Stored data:
○ ○ ○ ○ ○
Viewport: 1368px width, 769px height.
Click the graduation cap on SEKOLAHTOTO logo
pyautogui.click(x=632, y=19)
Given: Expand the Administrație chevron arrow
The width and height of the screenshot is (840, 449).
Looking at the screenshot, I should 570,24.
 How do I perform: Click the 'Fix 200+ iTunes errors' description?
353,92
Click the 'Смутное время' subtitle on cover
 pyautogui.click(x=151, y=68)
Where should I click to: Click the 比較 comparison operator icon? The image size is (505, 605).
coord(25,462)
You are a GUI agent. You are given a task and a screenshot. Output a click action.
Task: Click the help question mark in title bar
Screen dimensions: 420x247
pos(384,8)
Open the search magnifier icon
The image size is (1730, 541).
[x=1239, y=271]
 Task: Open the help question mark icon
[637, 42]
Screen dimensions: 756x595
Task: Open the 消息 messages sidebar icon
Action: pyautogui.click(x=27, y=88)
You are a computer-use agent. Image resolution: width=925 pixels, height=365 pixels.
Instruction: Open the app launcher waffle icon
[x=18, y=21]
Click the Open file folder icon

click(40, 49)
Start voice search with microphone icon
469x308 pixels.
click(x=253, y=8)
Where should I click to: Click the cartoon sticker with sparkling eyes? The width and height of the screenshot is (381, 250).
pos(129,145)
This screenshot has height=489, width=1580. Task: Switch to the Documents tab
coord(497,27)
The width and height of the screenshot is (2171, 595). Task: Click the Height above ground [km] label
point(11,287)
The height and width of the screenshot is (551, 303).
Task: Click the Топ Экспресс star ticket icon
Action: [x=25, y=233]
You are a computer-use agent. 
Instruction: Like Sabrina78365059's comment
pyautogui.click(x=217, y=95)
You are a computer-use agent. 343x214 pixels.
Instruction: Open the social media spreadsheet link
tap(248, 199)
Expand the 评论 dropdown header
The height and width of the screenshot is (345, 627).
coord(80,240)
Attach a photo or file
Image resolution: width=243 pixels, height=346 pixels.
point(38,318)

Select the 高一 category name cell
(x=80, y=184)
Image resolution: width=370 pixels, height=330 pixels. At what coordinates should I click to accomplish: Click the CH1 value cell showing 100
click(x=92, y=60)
○ ○ ○ ○ ○
### [Your goal]
Of the entries listed above, reproduce only the lines starting at the line containing "Click the 'Смутное время' subtitle on cover" and ending at the line containing "You are a computer-use agent. 343x214 pixels.". Include both, exactly as they stand.

### [Answer for the task]
Click the 'Смутное время' subtitle on cover
 pyautogui.click(x=151, y=68)
Where should I click to: Click the 比較 comparison operator icon? The image size is (505, 605).
coord(25,462)
You are a GUI agent. You are given a task and a screenshot. Output a click action.
Task: Click the help question mark in title bar
Screen dimensions: 420x247
pos(384,8)
Open the search magnifier icon
The image size is (1730, 541).
[x=1239, y=271]
 Task: Open the help question mark icon
[637, 42]
Screen dimensions: 756x595
Task: Open the 消息 messages sidebar icon
Action: pyautogui.click(x=27, y=88)
You are a computer-use agent. Image resolution: width=925 pixels, height=365 pixels.
Instruction: Open the app launcher waffle icon
[x=18, y=21]
Click the Open file folder icon

click(40, 49)
Start voice search with microphone icon
469x308 pixels.
click(x=253, y=8)
Where should I click to: Click the cartoon sticker with sparkling eyes? The width and height of the screenshot is (381, 250).
pos(129,145)
This screenshot has height=489, width=1580. Task: Switch to the Documents tab
coord(497,27)
The width and height of the screenshot is (2171, 595). Task: Click the Height above ground [km] label
point(11,287)
The height and width of the screenshot is (551, 303).
Task: Click the Топ Экспресс star ticket icon
Action: [x=25, y=233]
You are a computer-use agent. 
Instruction: Like Sabrina78365059's comment
pyautogui.click(x=217, y=95)
You are a computer-use agent. 343x214 pixels.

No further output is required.